我從電視與市民廣場看見的都是學生的勇敢、自信、樂觀。但是,太陽花學運到了第十四天,我參加系上公共論壇座談,主辦的學生邀請社工工會理事長談服貿與社工之關係,分享他個人參與這次學運的經驗。講者離開之後,是討論分享時間,有幾位在第一天就衝入立法院抗議的學生站出來分享,雙手握著麥克風,身體抽慉,一開口潸然淚下,說話斷斷續續,無法成句,只說他們從台北回到學校後很害怕,接著繼續哭泣。
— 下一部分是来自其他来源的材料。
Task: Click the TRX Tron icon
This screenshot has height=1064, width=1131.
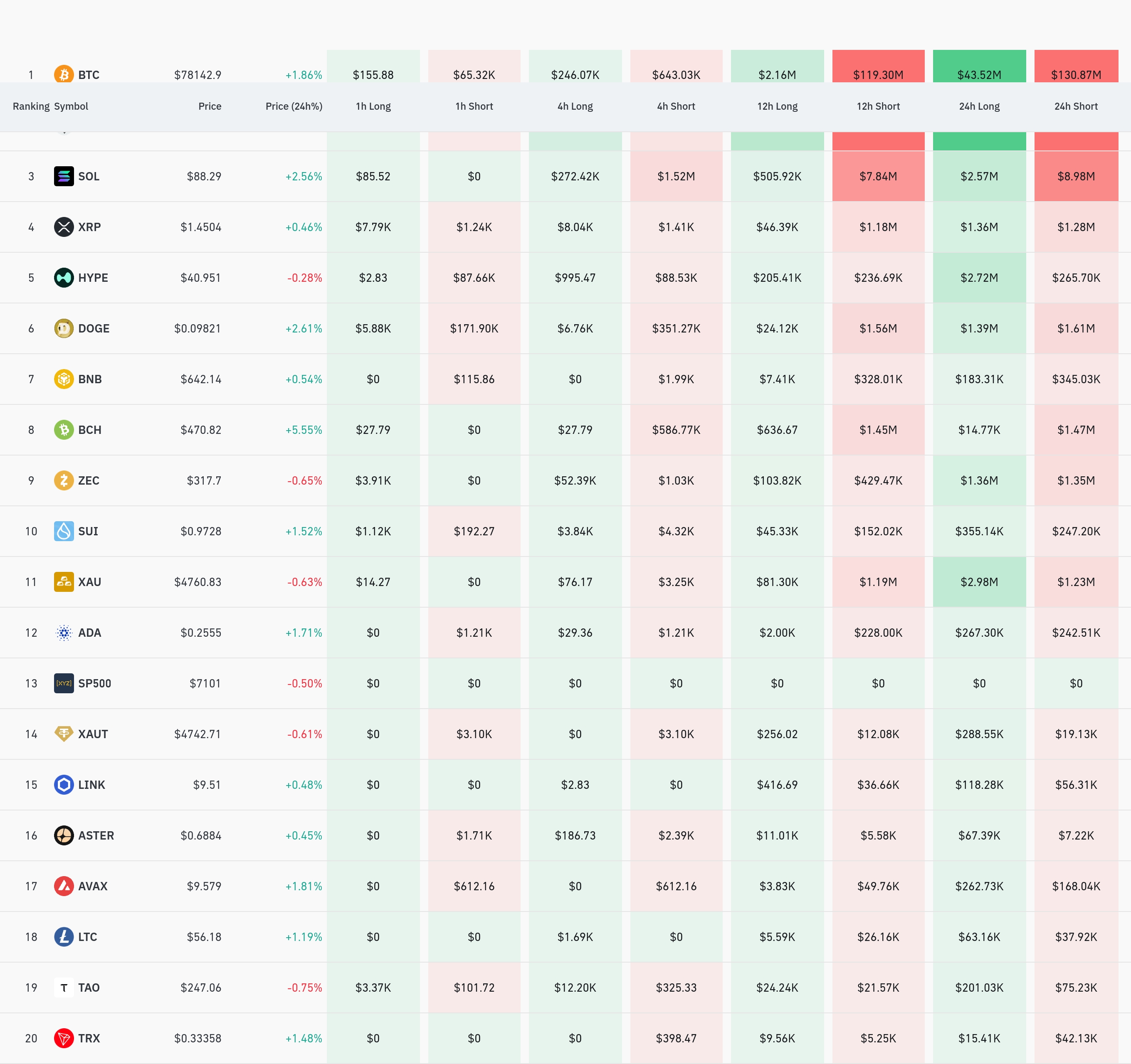Action: click(64, 1038)
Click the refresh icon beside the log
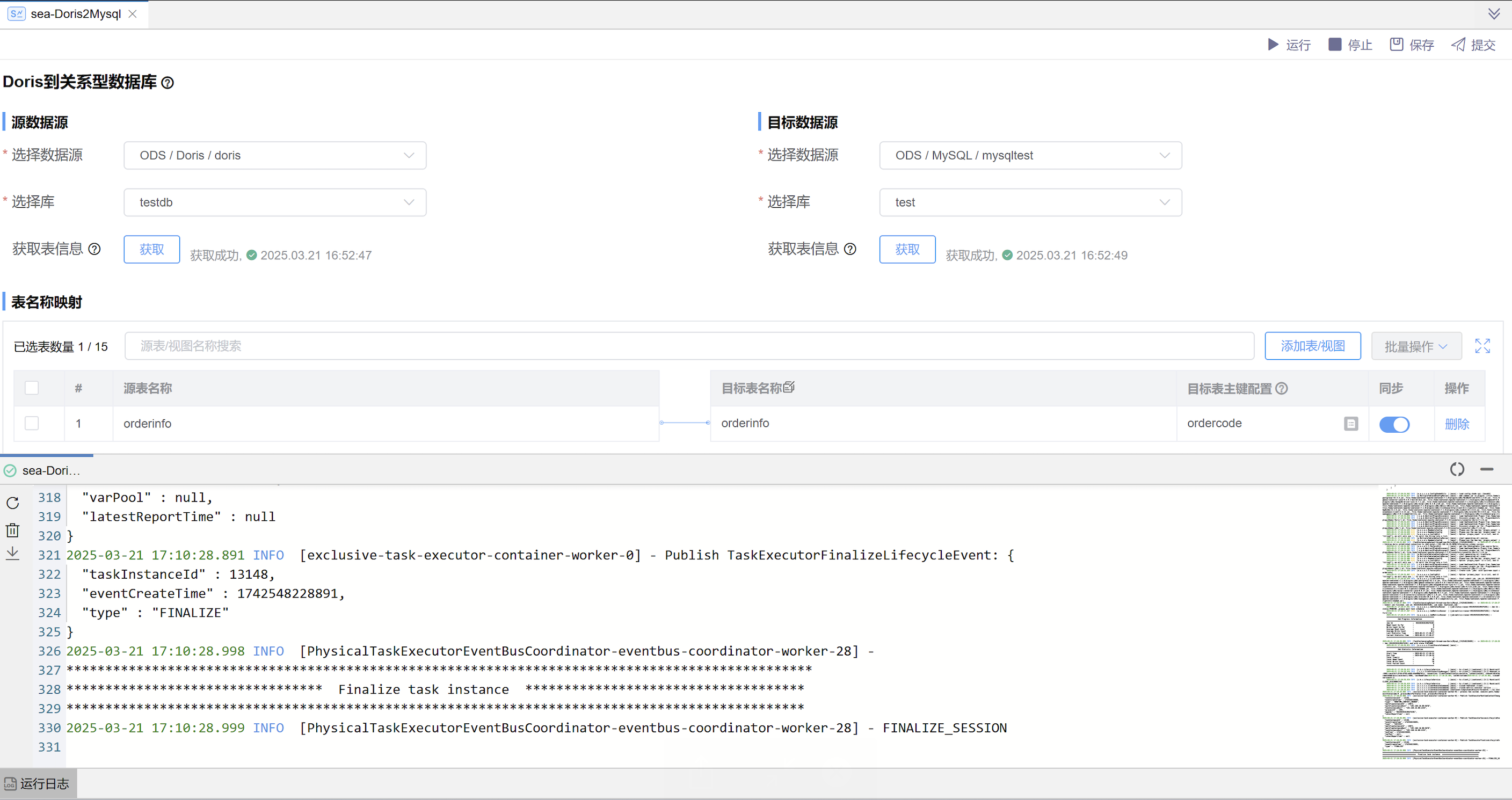1512x800 pixels. pyautogui.click(x=13, y=503)
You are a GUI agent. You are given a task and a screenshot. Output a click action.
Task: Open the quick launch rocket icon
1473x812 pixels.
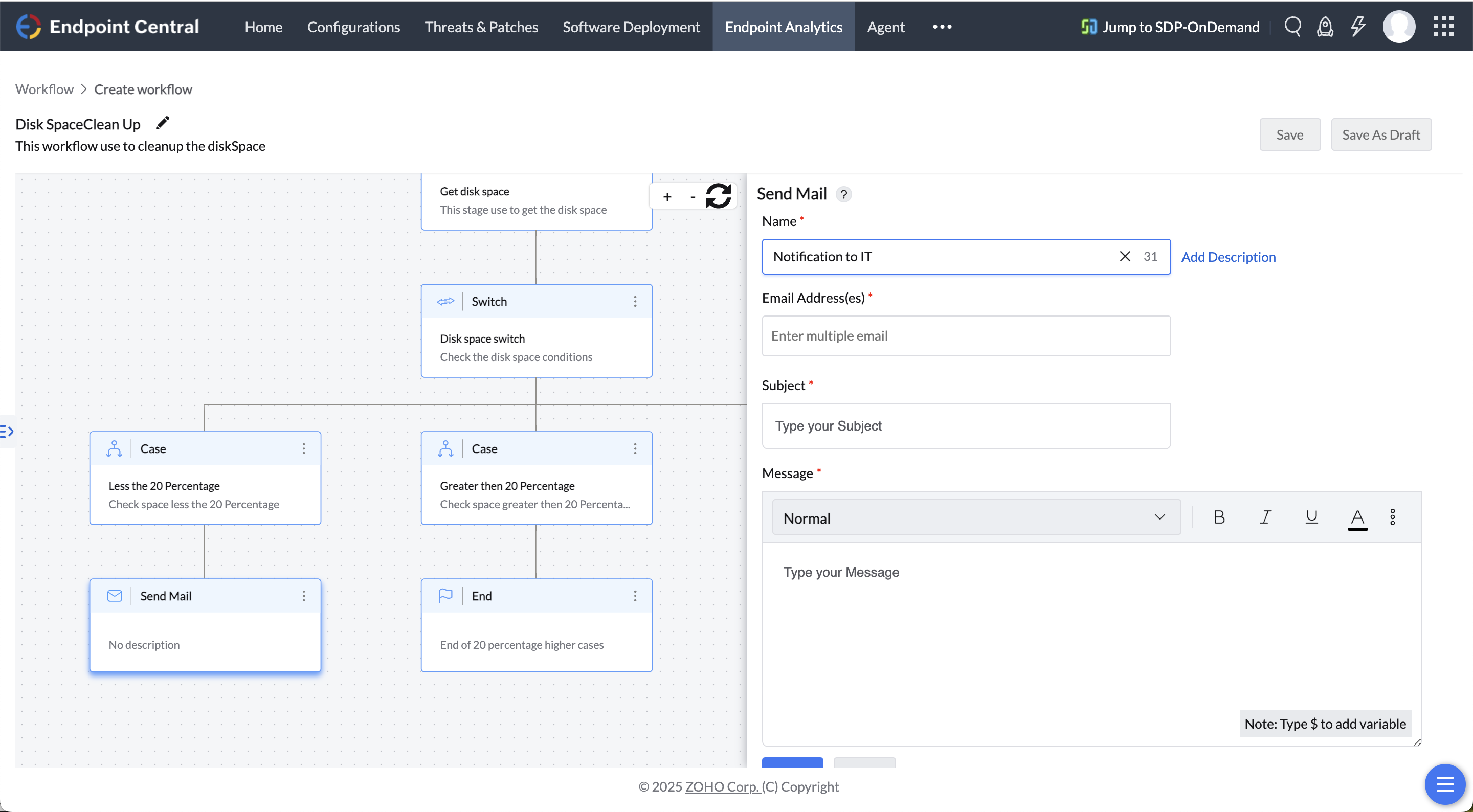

我不解,舉手直問他們在怕什麼?在我的印象中,系上學風開放,師生關係良好,多數老師一直強調批判性思考,不斷在課堂上倡導反壓迫、反暴力,教導同學要有正義感,要關懷弱勢,要與弱勢站在一起,為何學生會這樣害怕?同學後來補充,不知道是否因為我們學校偏遠,位於台灣地理中心山區,遠離台北,因此周圍的人對學運冷漠,不問不談,他們不清楚周圍的同學與老師們在想什麼,態度是什麼,是怎麼看這件事情,沉默與疏離讓他們很害怕。

學生的恐懼讓我不捨,仔細想想,同學的怕其實很理所當然,因為鮮明的政治立場,必定引起不同立場同學的敵意與攻擊,尤其他們是少數,可能被多數人排斥隔離。而且,他們觸犯了法律界線,也擔心來自學校或司法的懲處。但彷彿是風雨前的寧靜,他們回來這幾天,同學沉默,多數老師也沉默,校方也沉默。沉默氛圍令人更害怕,不知大家在想什麼,不知身邊是不是有敵人。我太天真無知,政治敏感度不夠強,以為系裡師生應該與我的想法差不多。
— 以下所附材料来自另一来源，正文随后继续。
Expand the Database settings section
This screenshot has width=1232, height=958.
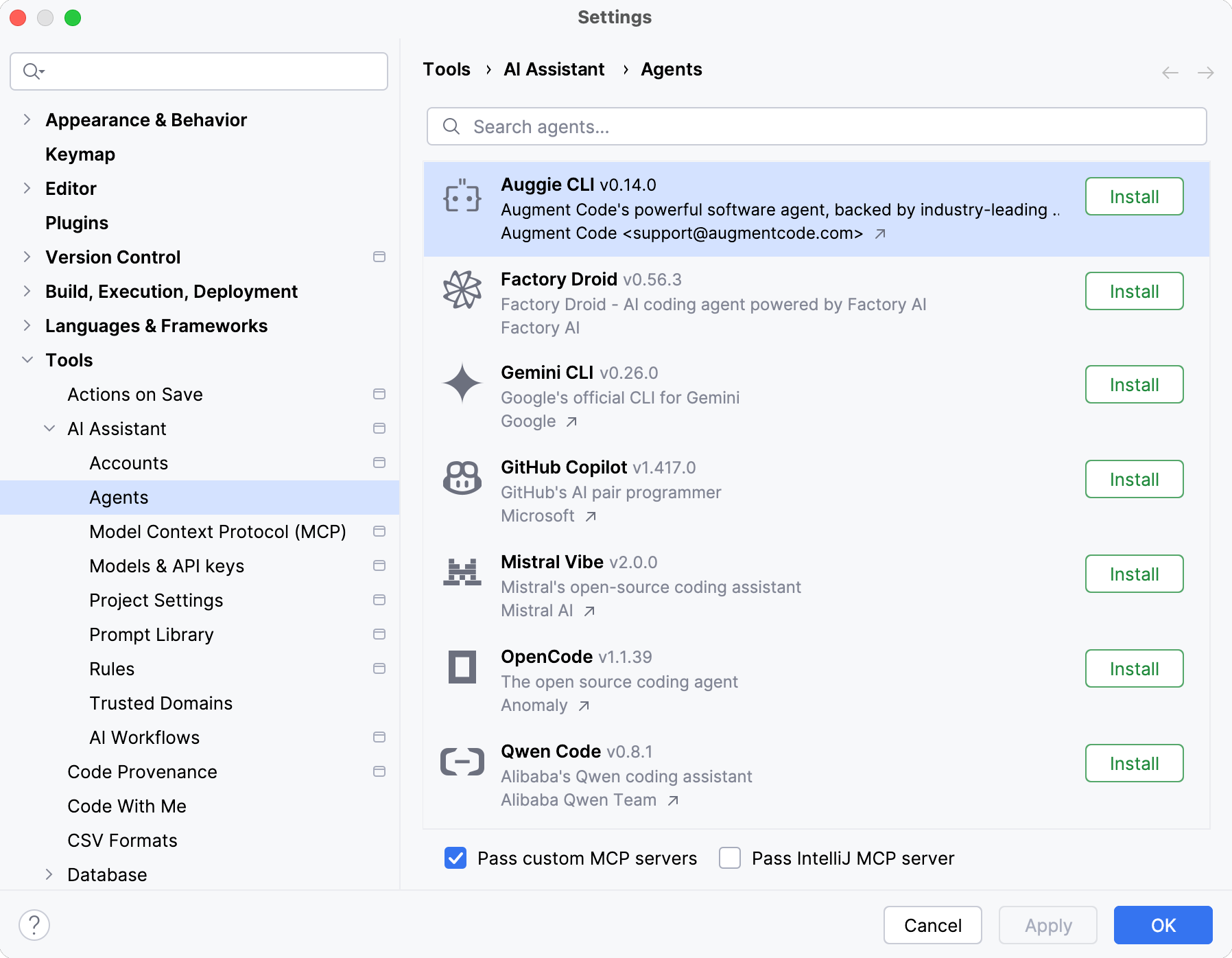pos(49,874)
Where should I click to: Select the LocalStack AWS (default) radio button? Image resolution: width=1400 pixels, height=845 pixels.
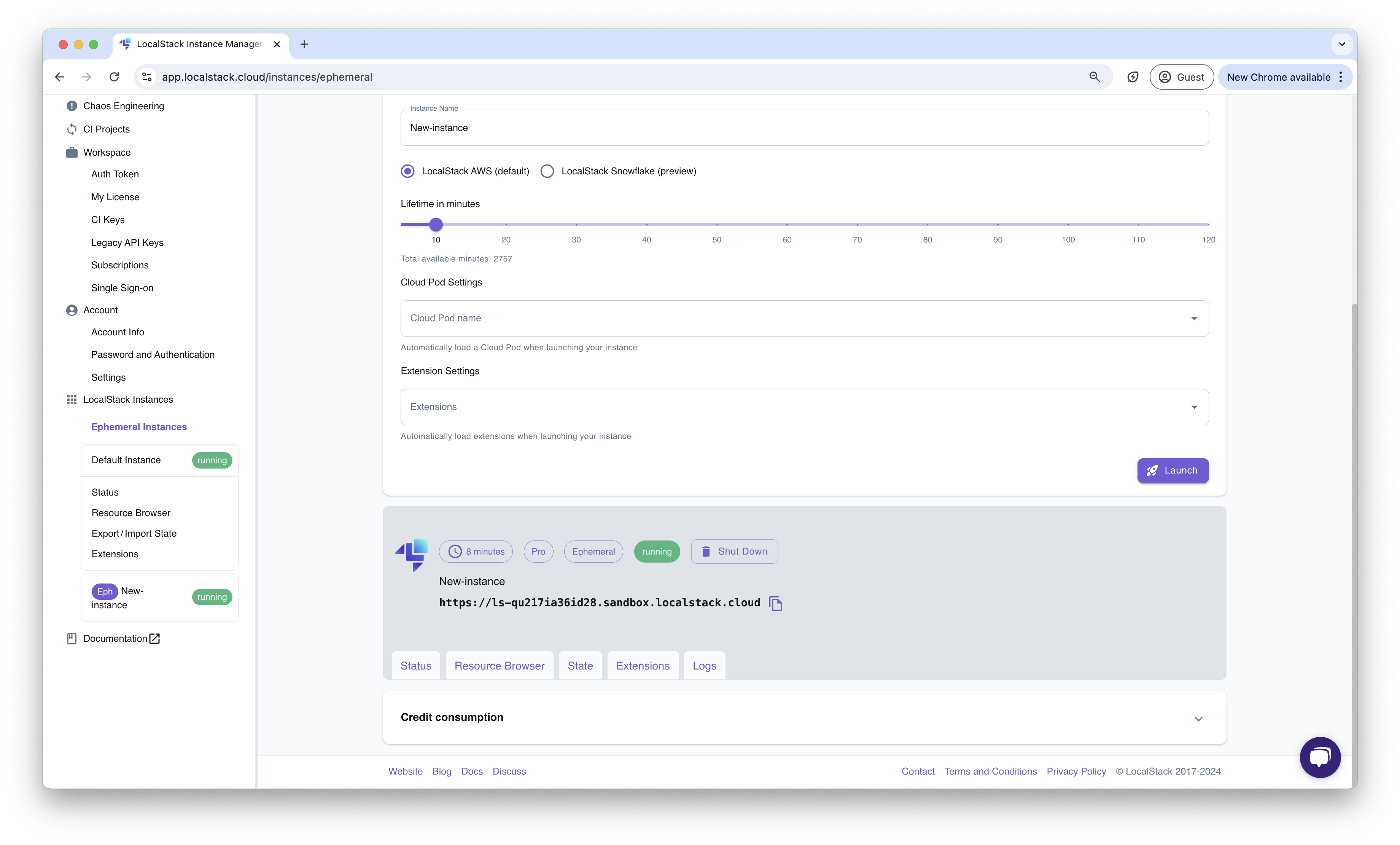407,171
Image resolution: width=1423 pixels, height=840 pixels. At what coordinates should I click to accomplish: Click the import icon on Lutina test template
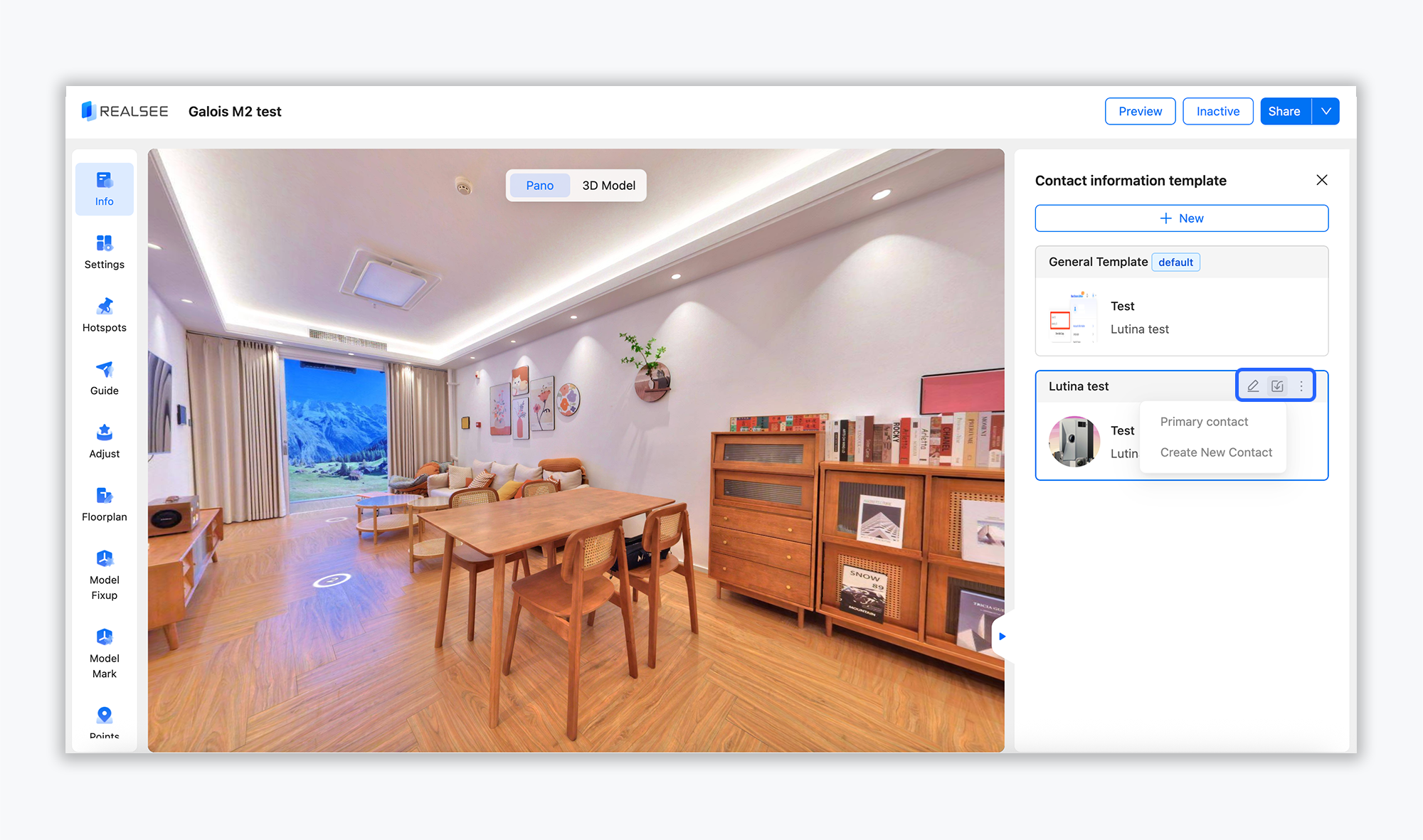pos(1277,386)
我能做的,是坦誠揭露自己。一兩週來我努力蒐集資料,觀察分析各種不同立場的人發言,我讓現場所有同學知道,三月三十日那天,我與先生也穿了黑衫,從台中搭高鐵一路站著去台北。雖然我並不是很喜歡參與群眾運動,不喜歡在週日還要出遠門,不樂意花來回三千元的高鐵車資,但我更不希望看到台灣社會受傷,不希望學生、員警、或任何人受傷,不願意恐怖的政治悲劇再度發生在這個島嶼。
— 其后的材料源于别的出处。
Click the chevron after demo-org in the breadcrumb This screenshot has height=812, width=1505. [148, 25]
台灣民主不是天上掉下來的,不能只是享受成果。這次學運,我目睹了一場精彩漂亮的社會運動,看見台灣年輕人的力量,這對已邁入中老年的我而言,意義重大。當學生站在立院呼喚全民站出來時,我覺得學生需要支持才能繼續這樣的理性與熱情,不要變形成為不可收拾的群眾暴力,也才能告訴政府,不要用暴力對待這些學生,這一天若不去台北,心會不安。我對著現場上百位學生自我揭露立場,希望能減低學生的害怕。

一條條慢慢匯集的黑水

我大學主修社會學,選修了「社會運動」這門課,是所有學科中分數最高的。對於能勇於表達想法,勇於護衛自身權益與存在價值的人,只要不傷人,不要使用暴力,都相當認同支持。雖然揭露自己的立場與行動總是有風險,尤其在自己的工作職場,很可能成為意見立場不同者的攻擊目標,但懦弱不為自己認同的價值挺身而出,不努力讓周圍環境更美好也有風險,而且危險性可能更大。畢竟一再地妥協或沉默,當整個社會被不當的人接管時,到時候要反抗就相當困難了,要付出的代價更高。另一方面,冷眼旁觀不行動,自己的存在也會有風險,因為良知會不安、內咎,會厭惡自己懦弱,會憤世嫉俗,憎恨勇敢的人。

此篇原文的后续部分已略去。